- _READING TEXT_:
= = = = =

Profitability: profit is created when a business sells products or services that are more valuable than the materials and labour it used to create them. Business therefore creates profit by adding value.

Transparency: a transparent business provides direct stakeholders with as much information as possible about its practices, strategies and financial situation.

Non-discrimination: in an economic sense, non-discrimination refers to the consistent application of financial criteria to all customers, suppliers and employees.

Sustainability: by developing secure, long-lasting relationships with suppliers and customers, businesses ensure the sustainability of their operations.

The economic responsibilities of business form the foundation upon which the other three dimensions rest. A company‟s ability to invest in CSR initiatives depends mainly on the economic status of the company.

2.3.2.2 Legal dimension

Blowfield and Murray (2008:25) believe the two basic expectations of business are to make a profit and stay within the law. Local, national and international laws and regulations prescribe what companies can and cannot do with regard to issues such as employment, environmental protection, corruption, human rights and product safety. These legal responsibilities can be regarded as „codified ethics‟ because they represent the basic principles of fair operations as established by lawmakers. The fulfilment of the economic mission of business within the framework of the law contributes towards the fulfilment of the SLO between society and business (Carroll, 1991:41).

= = = = =

- _BRIEF_:
Write what comes next in the text on business responsibilities, picking up after its last sentence. The data that comes next is separate material and has no link to the text on business responsibilities.

- _DATA SECTION_:
= = = = =

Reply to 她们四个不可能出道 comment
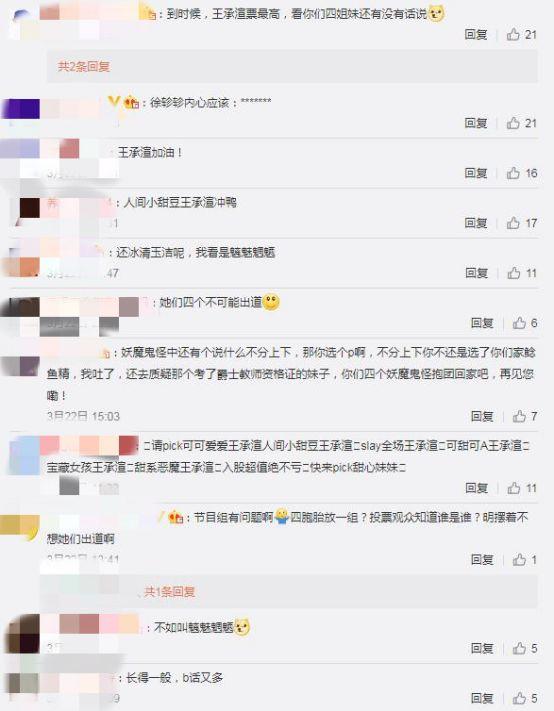point(482,322)
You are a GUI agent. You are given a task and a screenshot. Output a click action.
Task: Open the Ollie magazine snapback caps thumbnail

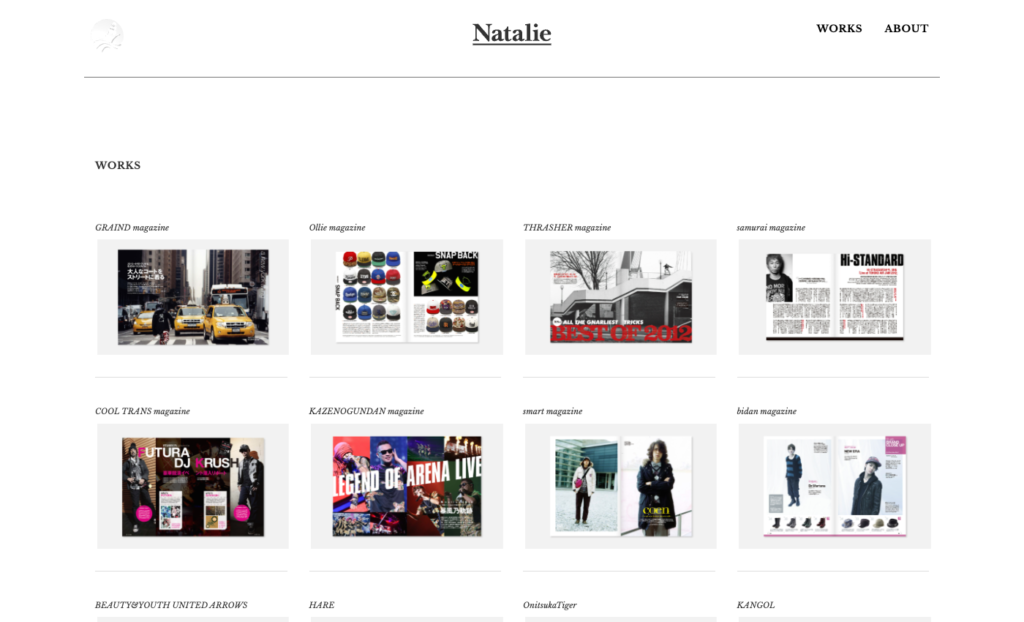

= = = = =

- _EXERCISE OUTPUT_:
It has to be stated that CSR is more than legal compliance. Since the 19th century companies have sought to do more good than to merely meet the statutory regulations. Davis (1973:313) rightly states that “CSR begins where the law ends”. Blowfield and Murray (2008:25) believe that the subsequent social benefits of CSR pre-empted further legislation in this field.

Carroll (1991:40) suggests the following as some of the responsibilities within the legal dimension: performing in a manner that is consistent with government and legal expectations; complying with federal, state and local regulations; being a law-abiding corporate citizen; fulfilling all legal obligations; and providing goods and services that meet the minimum legal requirements.